§ What you have to do: Check the listing below for lines that hold "icon". How many are there? Please give only the number.

** Dataset records follows **

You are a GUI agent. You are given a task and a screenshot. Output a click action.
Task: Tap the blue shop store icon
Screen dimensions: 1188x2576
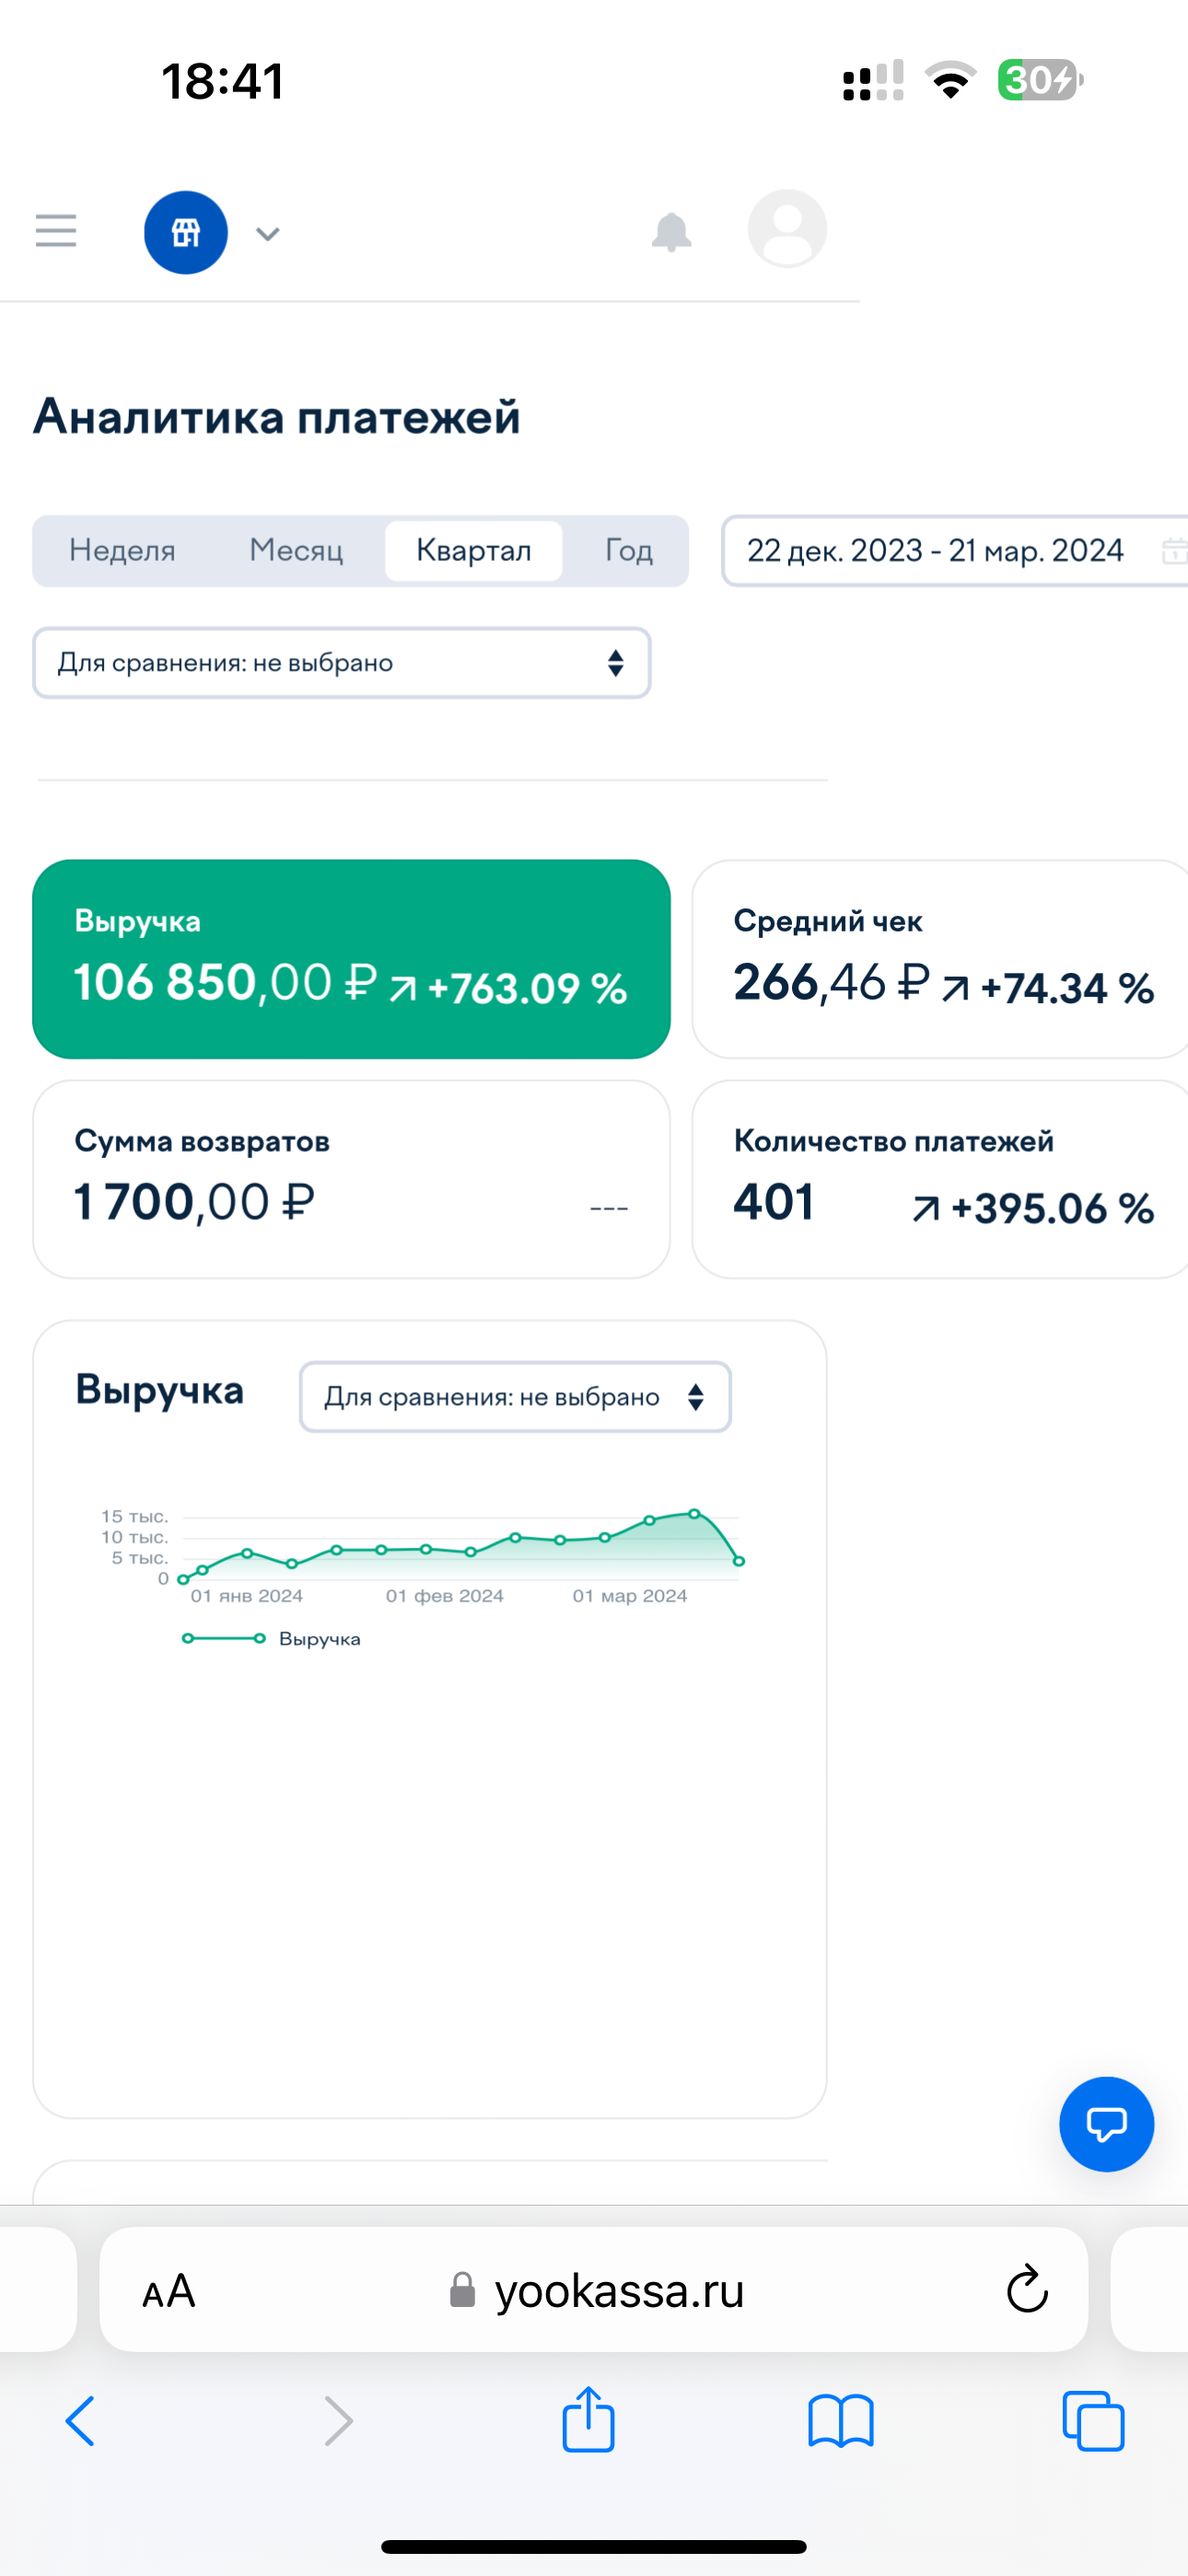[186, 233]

** End of Dataset records **
** Dataset records follows **

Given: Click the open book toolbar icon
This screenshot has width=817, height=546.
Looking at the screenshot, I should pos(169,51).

** End of Dataset records **

§ Solved exercise: 2